If at least one of these conditions is not observed, the courts, as a rule, recognize the application by the employer of Art. 74 of the Labor Code of the Russian Federation. This is confirmed by the rulings of the St. Petersburg City Court dated September 7, 2009 No. 11899, the Leningrad Regional Court dated November 23, 2011 No. 33-5730/11, the Magadan Regional Court dated April 2, 2014 in cases No. 2-14/2014, 33-261/2014 . The basis for such decisions is paragraph 21 of the Resolution of the Plenum of the Supreme Court of the Russian Federation of March 17, 2004 No. 2 (hereinafter - Resolution No. 2). It explains the principles that make it possible to recognize a change in the terms of an employment contract as unlawful. Examples of organizational and technological changes are contained in Art. 74 of the Labor Code of the Russian Federation and clause 21 of Decree No. 2. These include changes in equipment and production technology, structural reorganization of production, improvement of jobs based on their certification (it was replaced by a special assessment).

The courts refer to changes in organizational or technological working conditions:

  • structural reorganization, including the merger of companies, the change of the location of the division, the workplace, the organization of new divisions with the redistribution of the subordination of employees and official duties(determinations of the Supreme Court of the Republic of Mordovia dated March 26, 2015 in case No. 33-597 / 2015, the Chelyabinsk Regional Court dated March 5, 2015 in case No. 11-2103 / 2015, the Moscow City Court dated March 25, 2015 No. 4g / 8-571);
  • changing working time regimes in order to improve production processes (appellate rulings of the Kaliningrad Regional Court of October 23, 2013 in case No. 33-4694/2013, of the St. Petersburg City Court of December 4, 2014 No. 33-18721/2014);
  • changes in operating rules and the introduction of new production equipment (determination of the Moscow Regional Court dated September 21, 2010 in case No. 33-18182) and others. So, it will be possible to prove the legitimacy of adjusting the terms of an employment contract only if the company has undergone organizational and technological changes in working conditions.
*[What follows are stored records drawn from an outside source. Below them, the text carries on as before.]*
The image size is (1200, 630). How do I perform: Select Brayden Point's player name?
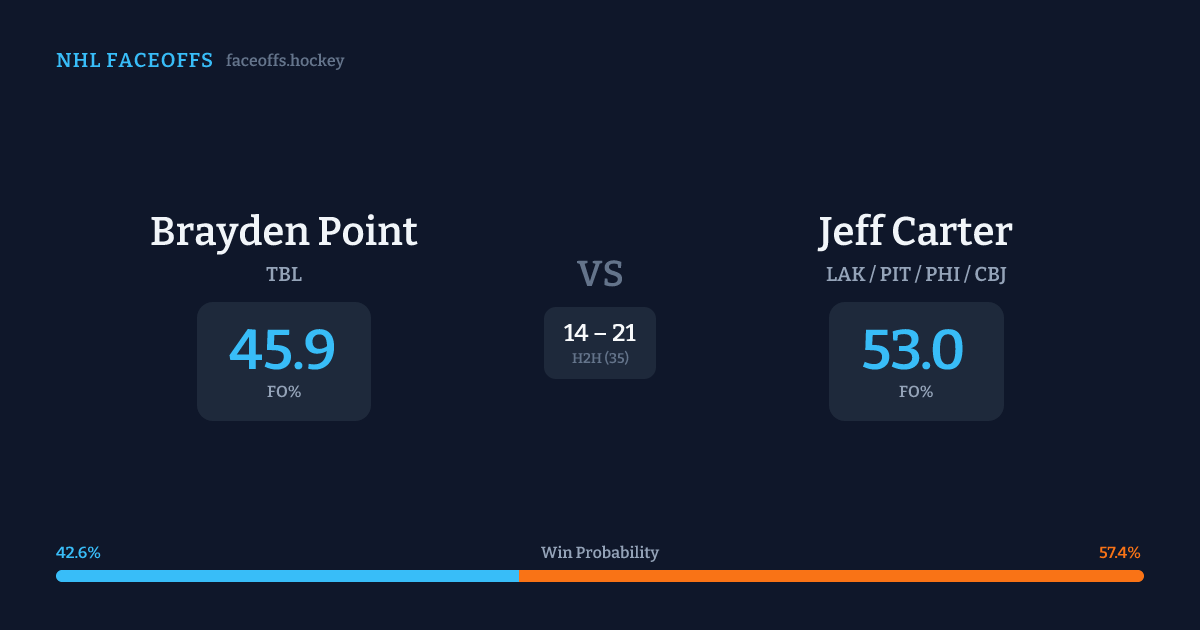(x=284, y=231)

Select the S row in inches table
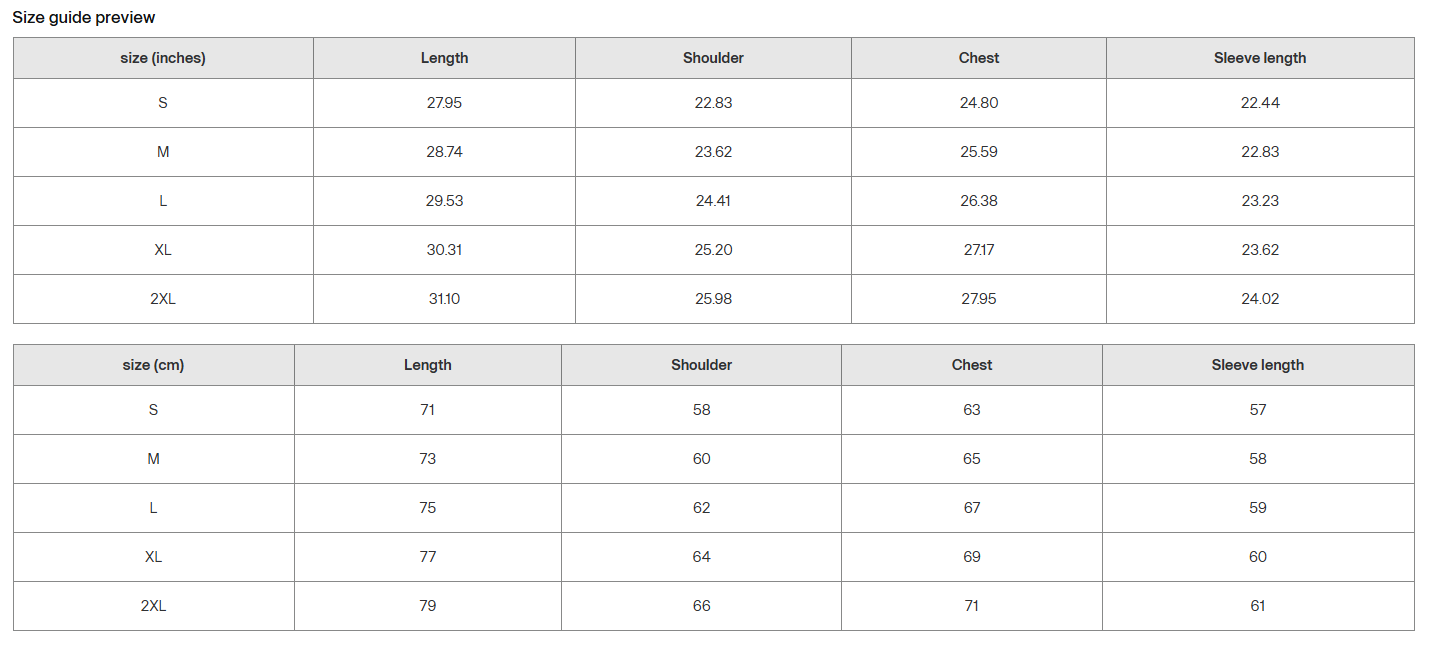163,103
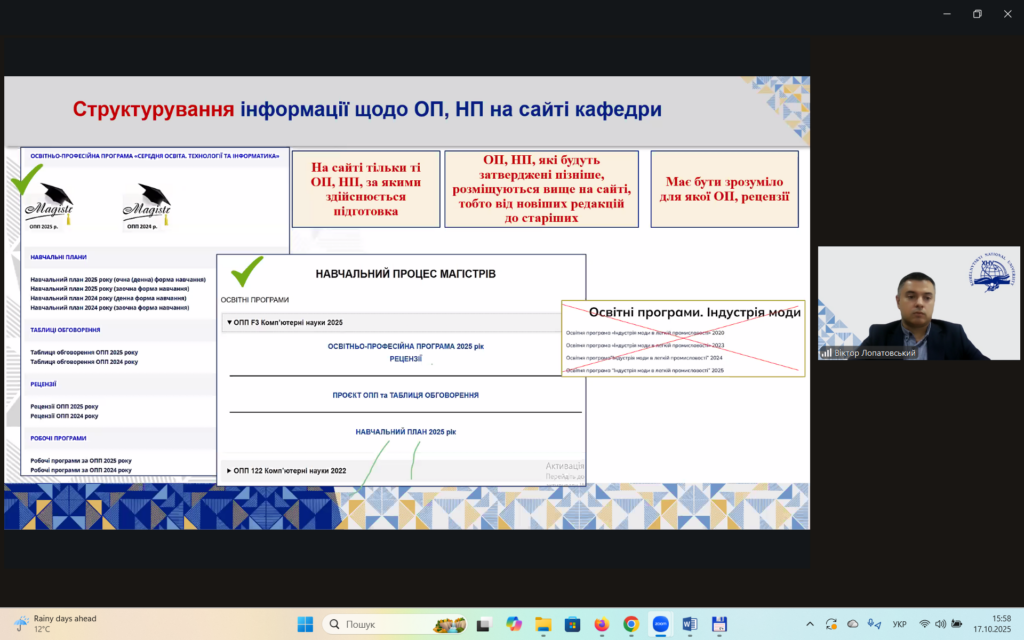1024x640 pixels.
Task: Open Microsoft Store from the taskbar
Action: tap(572, 624)
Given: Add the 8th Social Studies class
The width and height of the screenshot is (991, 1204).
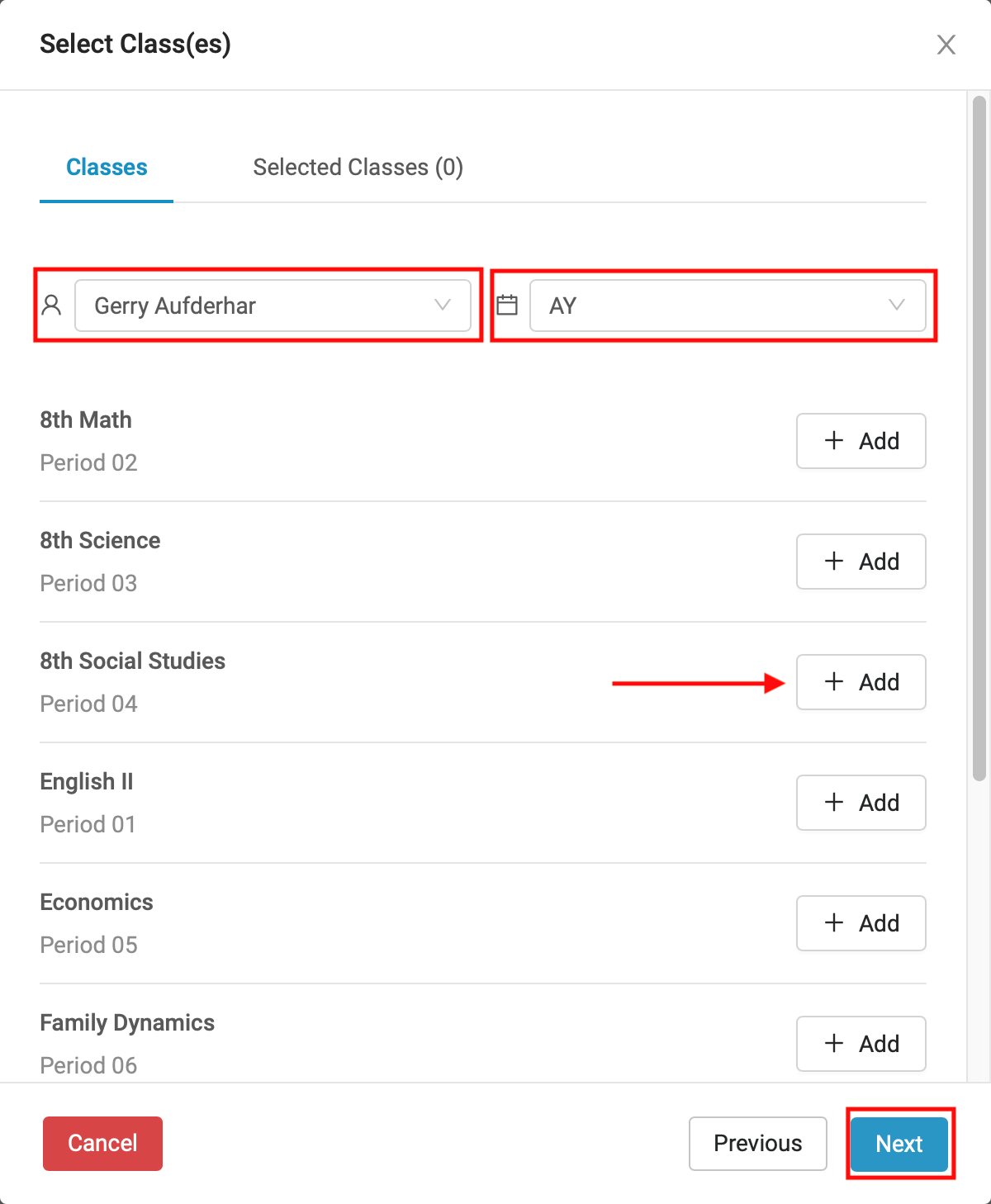Looking at the screenshot, I should [x=861, y=682].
In the event of a dispute, the relationship of these events will be proven by a written feasibility study, office notes, orders and other documentation. Their absence will significantly complicate the process and may lead to satisfaction of the employee's requirements for reinstatement or for the recognition of the introduced changes as illegal.

When can I change the terms of the employment contract*

  1. Presence of organizational and (or) technological changes in working conditions
  2. The relationship between these changes and adjustments to the employment contract
  3. Inability to maintain the previous terms of the employment contract in connection with these changes

*requires a combination of all features

The results of a special assessment do not always become the reason for changing the terms of the contract

For harmful and dangerous working conditions at the workplace, employees are entitled to benefits (surcharge, additional leave or reduced hours). Previously, employers had to provide all three guarantees, but now the amount of benefits depends on the degree of "harmfulness" of the workplace. In this regard, it is not clear whether the employer has the right to use the results of the special assessment to cancel compensation unilaterally. After all, voluntarily signing an agreement on reducing the amount of guarantees with employees will not always work.

So, changes to employment contracts in accordance with Art. 74 of the Labor Code of the Russian Federation on the basis of the results of a special assessment will not always be justified. Let us assume that working conditions remained harmful, but the subclass of working conditions decreased solely as a result of the application of new methodology special assessments without any changes in the workplace. For example, due to the exclusion from harmful factors lack of natural light. In such a situation, use Art. 74 of the Labor Code of the Russian Federation and it is risky to cancel benefits.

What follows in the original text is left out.